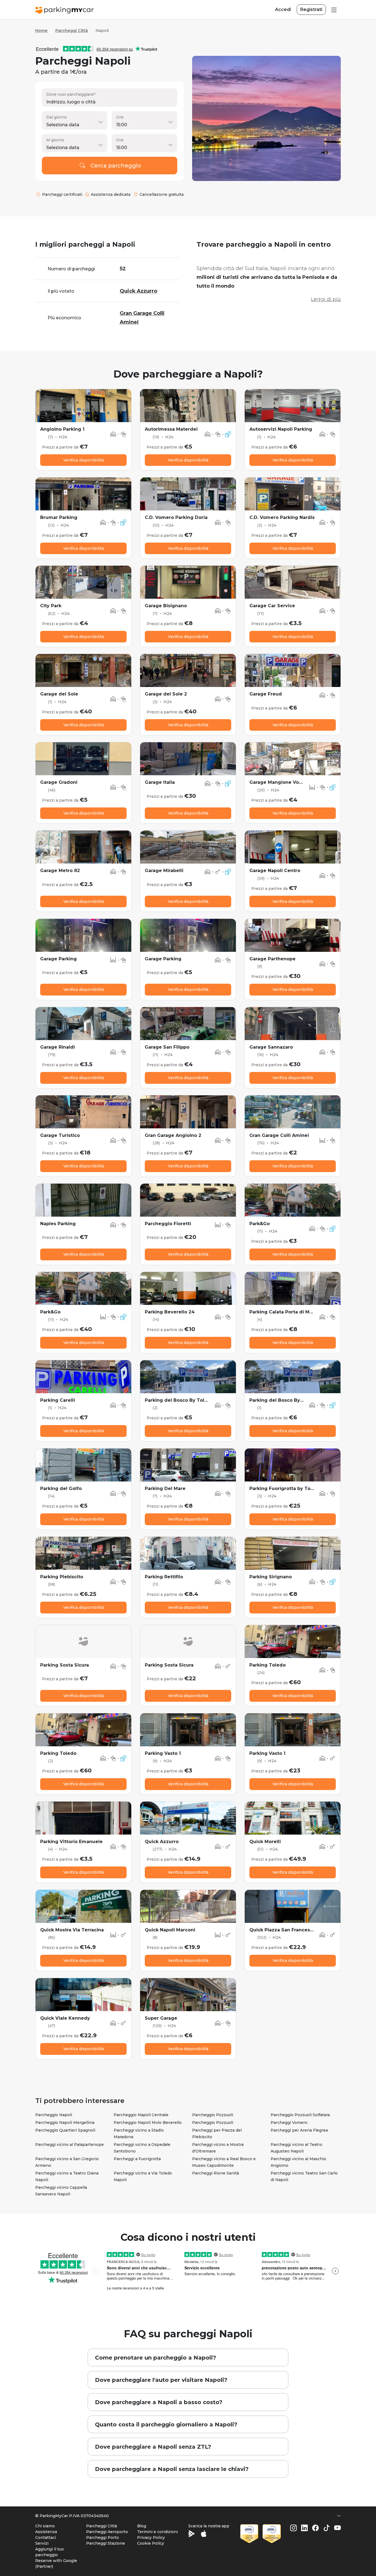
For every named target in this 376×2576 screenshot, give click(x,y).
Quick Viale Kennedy (65, 2018)
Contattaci (45, 2537)
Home (41, 30)
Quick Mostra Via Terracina (72, 1929)
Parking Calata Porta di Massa (284, 1312)
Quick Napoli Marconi (170, 1929)
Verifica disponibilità (83, 460)
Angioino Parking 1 (62, 429)
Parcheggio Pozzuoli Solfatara (300, 2114)
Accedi (283, 9)
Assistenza (46, 2531)
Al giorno (55, 140)
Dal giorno (56, 117)
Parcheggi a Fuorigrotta (137, 2158)
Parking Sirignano (270, 1576)
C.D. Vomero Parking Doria (176, 517)
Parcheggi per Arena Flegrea (299, 2130)
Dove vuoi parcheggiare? (71, 94)
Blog (141, 2525)
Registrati (311, 9)
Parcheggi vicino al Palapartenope (69, 2144)
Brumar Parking (58, 517)
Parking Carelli (57, 1400)
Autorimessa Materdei (171, 429)
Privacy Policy (151, 2537)
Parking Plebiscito (61, 1576)
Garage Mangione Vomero (280, 782)
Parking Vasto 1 (163, 1753)
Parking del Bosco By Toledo (179, 1400)
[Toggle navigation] (333, 9)
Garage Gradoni (58, 782)
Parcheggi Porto (102, 2537)
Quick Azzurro (162, 1841)
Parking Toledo (267, 1665)
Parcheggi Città (71, 30)
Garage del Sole (59, 694)
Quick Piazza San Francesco (282, 1929)
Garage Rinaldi (57, 1047)
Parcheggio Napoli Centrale (141, 2114)
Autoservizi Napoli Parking (280, 429)
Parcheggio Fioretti (168, 1223)
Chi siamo (45, 2525)
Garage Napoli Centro (274, 870)
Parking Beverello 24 (170, 1312)
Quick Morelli (265, 1841)
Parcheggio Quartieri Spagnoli (65, 2130)
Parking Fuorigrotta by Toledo (285, 1488)
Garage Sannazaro (271, 1047)
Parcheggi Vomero (289, 2122)
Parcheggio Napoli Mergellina (64, 2122)
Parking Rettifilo (164, 1576)
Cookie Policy (150, 2543)
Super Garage (161, 2018)
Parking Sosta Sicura (64, 1665)
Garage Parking (58, 958)
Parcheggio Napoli (53, 2114)
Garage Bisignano (166, 605)
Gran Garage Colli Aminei (279, 1135)
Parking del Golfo (61, 1488)
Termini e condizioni (157, 2531)
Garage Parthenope (272, 958)
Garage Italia (160, 782)
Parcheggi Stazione (105, 2543)
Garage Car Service (272, 605)
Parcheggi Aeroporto (107, 2531)
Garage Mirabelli (164, 870)
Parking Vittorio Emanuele (71, 1841)
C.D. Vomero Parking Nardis (282, 517)
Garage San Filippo (167, 1047)
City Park (50, 605)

=== What you are asked to do ===
Which lines of the material contain "Fuorigrotta"? List them.

=== Task response ===
Parcheggi a Fuorigrotta (137, 2158)
Parking Fuorigrotta by Toledo (285, 1488)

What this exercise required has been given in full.